Start of Dataset extract
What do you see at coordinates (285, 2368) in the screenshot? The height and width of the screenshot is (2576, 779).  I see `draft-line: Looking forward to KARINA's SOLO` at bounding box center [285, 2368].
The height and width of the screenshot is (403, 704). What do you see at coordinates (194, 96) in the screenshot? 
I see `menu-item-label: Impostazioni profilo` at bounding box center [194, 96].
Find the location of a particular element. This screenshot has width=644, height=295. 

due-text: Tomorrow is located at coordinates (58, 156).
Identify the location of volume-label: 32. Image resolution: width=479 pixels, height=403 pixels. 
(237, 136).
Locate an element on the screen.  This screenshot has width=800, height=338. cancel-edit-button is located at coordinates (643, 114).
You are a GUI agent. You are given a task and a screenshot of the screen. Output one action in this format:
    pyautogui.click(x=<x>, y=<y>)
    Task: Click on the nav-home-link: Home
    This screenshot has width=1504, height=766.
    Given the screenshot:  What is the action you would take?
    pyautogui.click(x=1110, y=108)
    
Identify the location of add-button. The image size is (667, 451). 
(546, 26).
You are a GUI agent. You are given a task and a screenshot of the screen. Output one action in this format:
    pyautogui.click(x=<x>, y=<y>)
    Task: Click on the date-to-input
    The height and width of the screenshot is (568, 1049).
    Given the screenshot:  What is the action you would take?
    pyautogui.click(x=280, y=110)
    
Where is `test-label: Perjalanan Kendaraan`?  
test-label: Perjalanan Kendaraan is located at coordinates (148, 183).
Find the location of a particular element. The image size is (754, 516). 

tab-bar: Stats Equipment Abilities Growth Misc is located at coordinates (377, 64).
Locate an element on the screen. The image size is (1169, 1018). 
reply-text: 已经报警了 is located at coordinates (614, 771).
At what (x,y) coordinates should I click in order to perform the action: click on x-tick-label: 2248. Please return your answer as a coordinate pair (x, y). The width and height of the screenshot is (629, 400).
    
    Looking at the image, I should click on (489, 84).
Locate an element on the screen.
End of Dataset extract
:: Problem to solve ::
Edit the material above so every "GUI agent" becomes "interface agent", keeping everything else the same.

:: Response to the task ::
What do you see at coordinates (285, 2368) in the screenshot? The height and width of the screenshot is (2576, 779).  I see `draft-line: Looking forward to KARINA's SOLO` at bounding box center [285, 2368].
The height and width of the screenshot is (403, 704). What do you see at coordinates (194, 96) in the screenshot? 
I see `menu-item-label: Impostazioni profilo` at bounding box center [194, 96].
Find the location of a particular element. This screenshot has width=644, height=295. 

due-text: Tomorrow is located at coordinates (58, 156).
Identify the location of volume-label: 32. Image resolution: width=479 pixels, height=403 pixels. 
(237, 136).
Locate an element on the screen.  This screenshot has width=800, height=338. cancel-edit-button is located at coordinates (643, 114).
You are a interface agent. You are given a task and a screenshot of the screen. Output one action in this format:
    pyautogui.click(x=<x>, y=<y>)
    Task: Click on the nav-home-link: Home
    This screenshot has width=1504, height=766.
    Given the screenshot:  What is the action you would take?
    pyautogui.click(x=1110, y=108)
    
Identify the location of add-button. The image size is (667, 451). 
(546, 26).
You are a interface agent. You are given a task and a screenshot of the screen. Output one action in this format:
    pyautogui.click(x=<x>, y=<y>)
    Task: Click on the date-to-input
    The height and width of the screenshot is (568, 1049).
    Given the screenshot:  What is the action you would take?
    pyautogui.click(x=280, y=110)
    
Where is `test-label: Perjalanan Kendaraan`?  
test-label: Perjalanan Kendaraan is located at coordinates (148, 183).
Find the location of a particular element. The image size is (754, 516). 

tab-bar: Stats Equipment Abilities Growth Misc is located at coordinates (377, 64).
Locate an element on the screen. The image size is (1169, 1018). 
reply-text: 已经报警了 is located at coordinates (614, 771).
At what (x,y) coordinates should I click in order to perform the action: click on x-tick-label: 2248. Please return your answer as a coordinate pair (x, y). The width and height of the screenshot is (629, 400).
    
    Looking at the image, I should click on (489, 84).
Locate an element on the screen.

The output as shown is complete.